As a matter of fact, Buhari’s whereabouts as the President would only become a serious issue after exhausting his annual vacation. At that point, the National Assembly, which exercises oversight functions, would have justifications to demand his whereabouts or state of health.
At the moment, nobody has powers to disturb his rest as Section 37 of the Constitution, which provides for the right to Privacy for all citizens, as a fundamental human right, is available and applicable to Muhammadu Buhari, too. Even if he faces health challenges, he is entitled to privacy until his annual vacation, which was approved by the National Assembly, is over.
It is unjustifiable, impious, iniquitous and inhuman for citizens to add more stress on him. If after his official leave, he remains unavailable, certainly, questions must be asked but for now, he deserves to enjoy his vacation without stress. As a conventional norm, even in the private sector for instance, a staff who, after exhausting his official leave does not report for duty, will likely be issued a query and sanctioned. Thus, to tirelessly demand for someone on leave to show his face or say something, is the height of naivety.
An official on leave, irrespective of the office occupied, is not accountable to anyone on official matters except Buhari’s official leave is distinct from other citizens’ annual leave. Some people even erroneously compared Buhari’s case with that of the deceased former President, Alhaji Umaru Yar’Adua, who then already exhausted his statutory annual leave but remained offshore with no clear information on his whereabouts.
Admitted, Buhari could be ill; fortunately, the Constitution never frowned at the  ill-health of the president, except terminal illness, which shall be tantamount to certified permanent incapacitation.
Overall, the most outstanding attributes of democracy are electoral franchise and time limit; no one rules forever.

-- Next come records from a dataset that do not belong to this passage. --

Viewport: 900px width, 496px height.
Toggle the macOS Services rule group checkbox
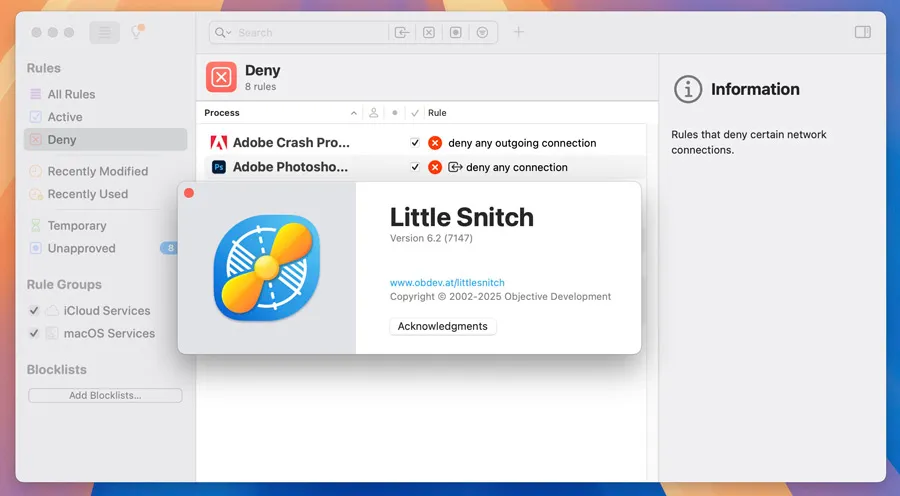[x=35, y=334]
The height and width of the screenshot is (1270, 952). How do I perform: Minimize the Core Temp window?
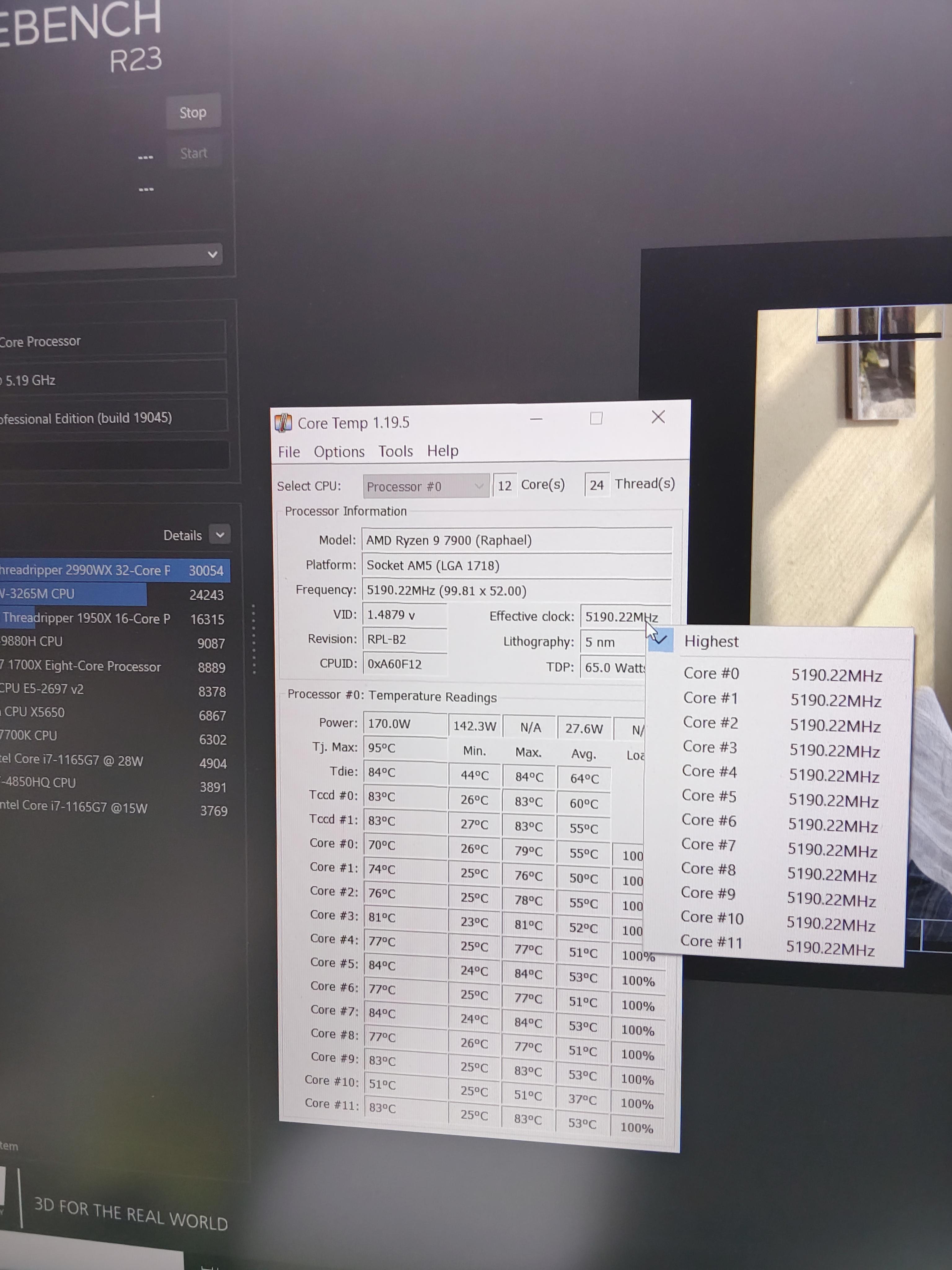point(536,419)
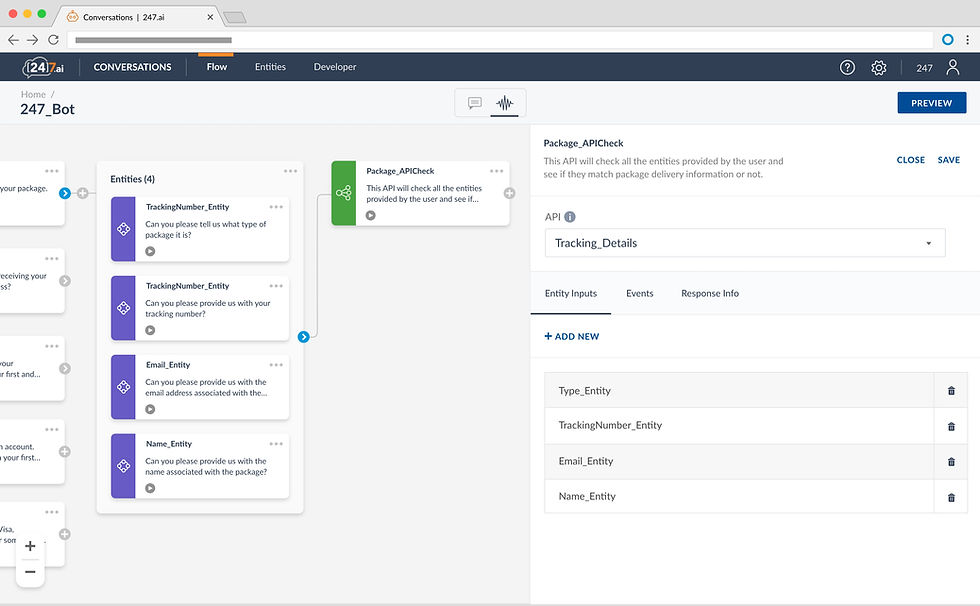This screenshot has height=606, width=980.
Task: Open the Entities (4) group options menu
Action: 290,171
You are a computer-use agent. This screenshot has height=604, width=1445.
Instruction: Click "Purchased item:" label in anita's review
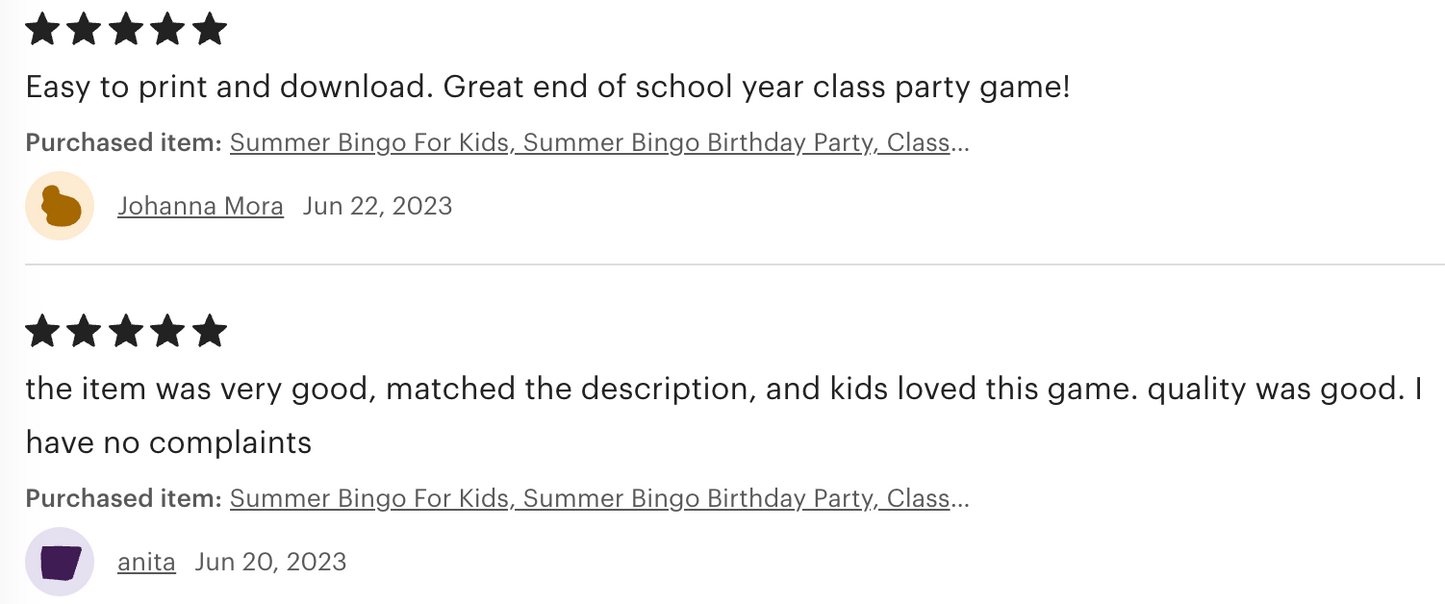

By implication, if Buhari’s government and party fail to meet the expectations of the citizenry, fight back at the next poll with your votes. It successfully happened on Goodluck Jonathan and Peoples Democratic Party (PDP).
I believe that’s the greatest record Jonathan set in Nigeria that an incumbent that failed to meet the targets of the people must pack his load. It is no longer unprecedented to remove an incumbent from power. It has happened in Ghana too. Hence, appraisals if poor, shouldn’t degenerate to odium or show of aggression.